• _THE PROBLEM_
All of the entries below, duplicated exactly, make up the answer.
--- START ---
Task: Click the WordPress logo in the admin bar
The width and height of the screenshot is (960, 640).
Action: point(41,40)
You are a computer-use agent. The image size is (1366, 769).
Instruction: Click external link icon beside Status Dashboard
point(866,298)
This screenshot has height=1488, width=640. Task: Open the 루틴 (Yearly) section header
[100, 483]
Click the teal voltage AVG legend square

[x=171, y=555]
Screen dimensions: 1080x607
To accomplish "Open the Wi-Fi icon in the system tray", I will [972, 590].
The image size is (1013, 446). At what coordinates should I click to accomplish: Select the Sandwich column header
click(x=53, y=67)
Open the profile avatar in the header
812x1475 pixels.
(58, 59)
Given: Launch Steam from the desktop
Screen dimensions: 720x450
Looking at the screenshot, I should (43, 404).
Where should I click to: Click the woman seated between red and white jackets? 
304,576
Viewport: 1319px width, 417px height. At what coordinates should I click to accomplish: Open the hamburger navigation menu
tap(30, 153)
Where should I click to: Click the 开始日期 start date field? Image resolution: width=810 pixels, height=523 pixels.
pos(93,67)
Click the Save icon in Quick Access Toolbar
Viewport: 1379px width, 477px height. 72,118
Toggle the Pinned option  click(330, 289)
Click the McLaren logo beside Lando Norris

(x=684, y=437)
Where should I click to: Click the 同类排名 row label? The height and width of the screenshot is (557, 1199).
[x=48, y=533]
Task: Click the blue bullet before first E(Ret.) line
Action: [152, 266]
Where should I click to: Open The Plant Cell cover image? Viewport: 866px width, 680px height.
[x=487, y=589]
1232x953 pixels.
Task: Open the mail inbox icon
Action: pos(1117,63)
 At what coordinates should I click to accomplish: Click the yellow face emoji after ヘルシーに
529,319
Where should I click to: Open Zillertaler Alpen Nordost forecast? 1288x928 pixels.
--- END ---
• _EXERCISE RESULT_
Task: Click the WordPress logo in the admin bar
The width and height of the screenshot is (960, 640).
Action: point(41,40)
You are a computer-use agent. The image size is (1366, 769).
Instruction: Click external link icon beside Status Dashboard
point(866,298)
This screenshot has height=1488, width=640. Task: Open the 루틴 (Yearly) section header
[100, 483]
Click the teal voltage AVG legend square

[x=171, y=555]
Screen dimensions: 1080x607
To accomplish "Open the Wi-Fi icon in the system tray", I will [972, 590].
The image size is (1013, 446). At what coordinates should I click to accomplish: Select the Sandwich column header
click(x=53, y=67)
Open the profile avatar in the header
812x1475 pixels.
(58, 59)
Given: Launch Steam from the desktop
Screen dimensions: 720x450
Looking at the screenshot, I should (43, 404).
Where should I click to: Click the woman seated between red and white jackets? 
304,576
Viewport: 1319px width, 417px height. At what coordinates should I click to accomplish: Open the hamburger navigation menu
tap(30, 153)
Where should I click to: Click the 开始日期 start date field? Image resolution: width=810 pixels, height=523 pixels.
pos(93,67)
Click the Save icon in Quick Access Toolbar
Viewport: 1379px width, 477px height. 72,118
Toggle the Pinned option  click(330, 289)
Click the McLaren logo beside Lando Norris

(x=684, y=437)
Where should I click to: Click the 同类排名 row label? The height and width of the screenshot is (557, 1199).
[x=48, y=533]
Task: Click the blue bullet before first E(Ret.) line
Action: [152, 266]
Where should I click to: Open The Plant Cell cover image? Viewport: 866px width, 680px height.
[x=487, y=589]
1232x953 pixels.
Task: Open the mail inbox icon
Action: pos(1117,63)
 At what coordinates should I click to accomplish: Click the yellow face emoji after ヘルシーに
529,319
Where should I click to: Open Zillertaler Alpen Nordost forecast? 1288x928 pixels.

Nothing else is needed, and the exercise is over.